* begin DATA LINES *

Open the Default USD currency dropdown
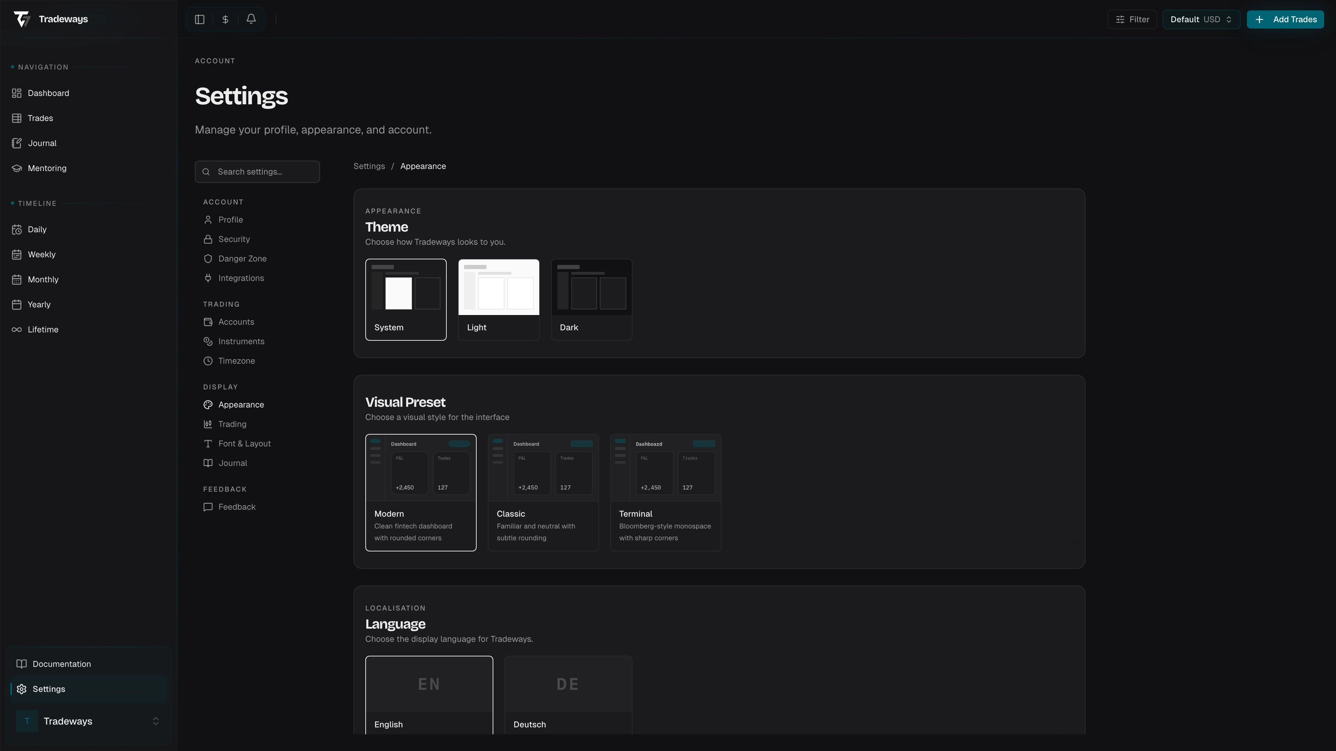 point(1201,19)
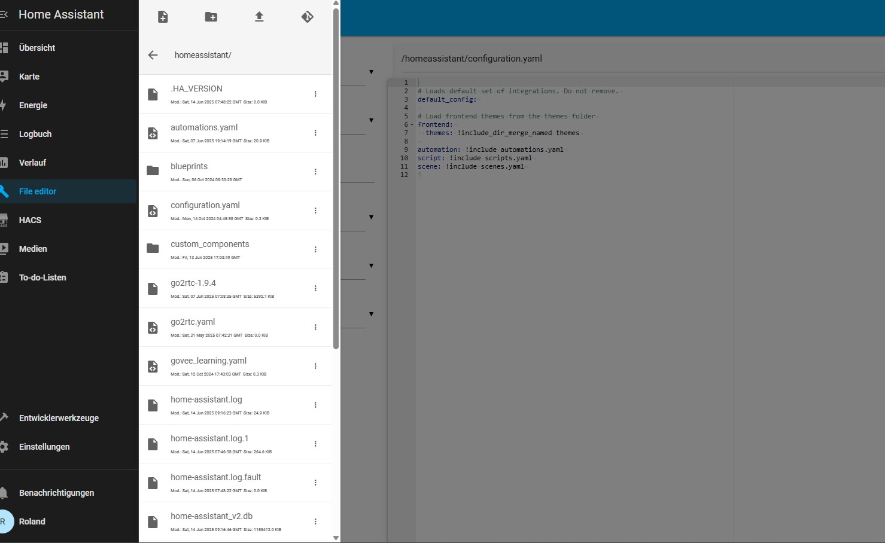Click the upload file icon

click(259, 17)
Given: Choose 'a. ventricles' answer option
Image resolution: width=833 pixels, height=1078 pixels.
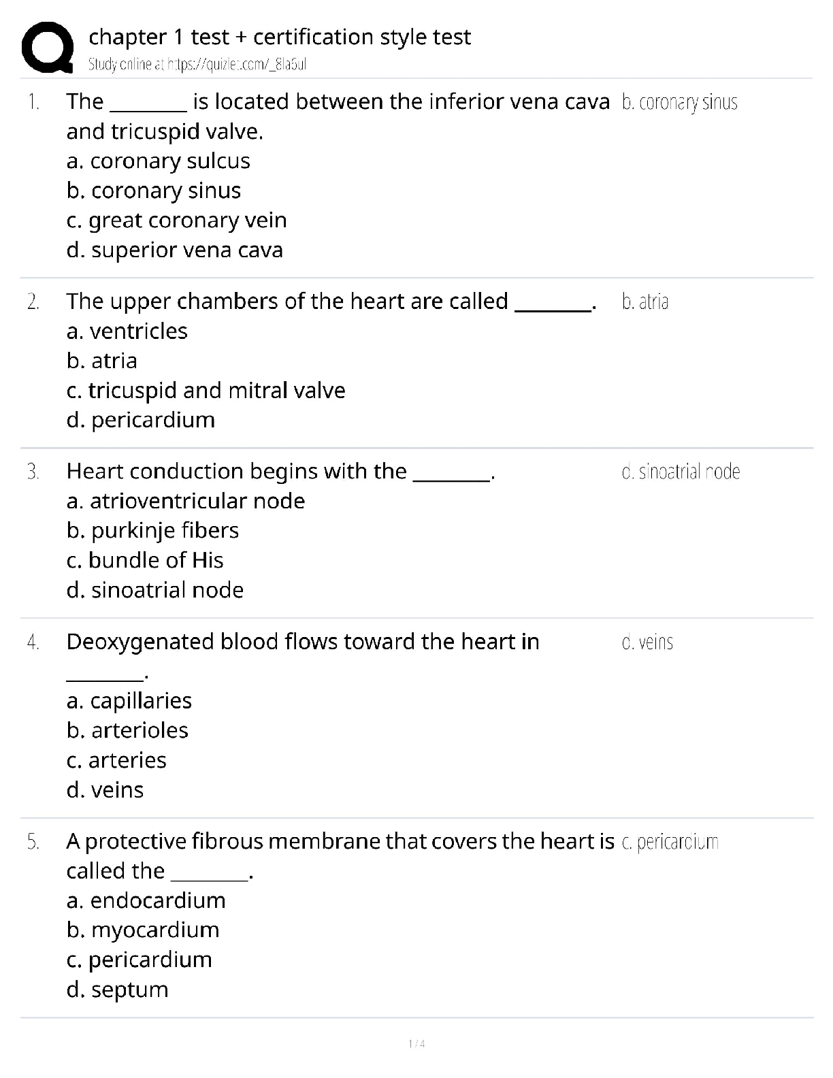Looking at the screenshot, I should tap(127, 331).
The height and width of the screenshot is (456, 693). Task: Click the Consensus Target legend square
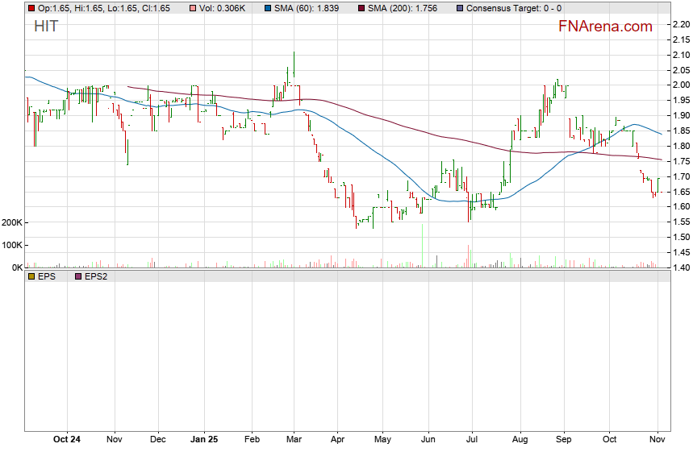point(459,8)
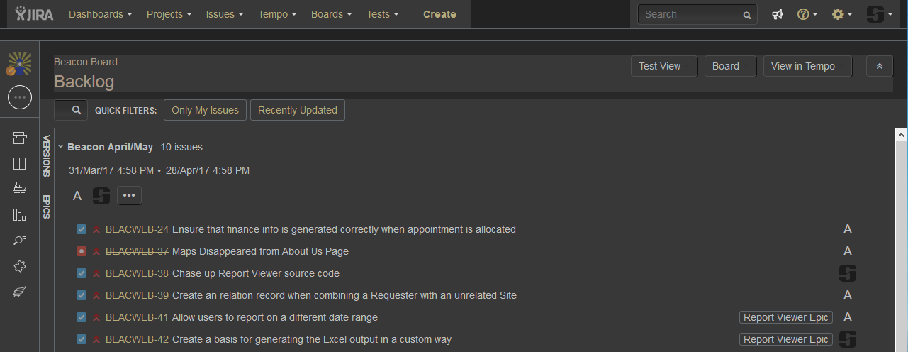Select the BEACWEB-38 issue checkbox icon
The image size is (908, 352).
[x=82, y=273]
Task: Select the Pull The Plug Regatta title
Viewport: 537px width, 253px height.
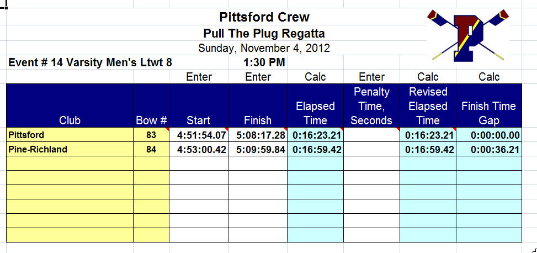Action: [x=264, y=34]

* end DATA LINES *

● WORK TO BE COMPLETED
Render the rows above as a JSON list of strings, with one string per line. Skip blank lines and leave the pictures out.

● SOLUTION TO THIS PROBLEM
[
  "Open the Default USD currency dropdown",
  " point(1201,19)",
  "Click the upload file icon",
  "click(259, 17)",
  "Given: Choose 'a. ventricles' answer option",
  "Image resolution: width=833 pixels, height=1078 pixels.",
  "Looking at the screenshot, I should tap(127, 331).",
  "The height and width of the screenshot is (456, 693). Task: Click the Consensus Target legend square",
  "point(459,8)",
  "Select the BEACWEB-38 issue checkbox icon",
  "The image size is (908, 352).",
  "[x=82, y=273]",
  "Task: Select the Pull The Plug Regatta title",
  "Viewport: 537px width, 253px height.",
  "Action: [x=264, y=34]"
]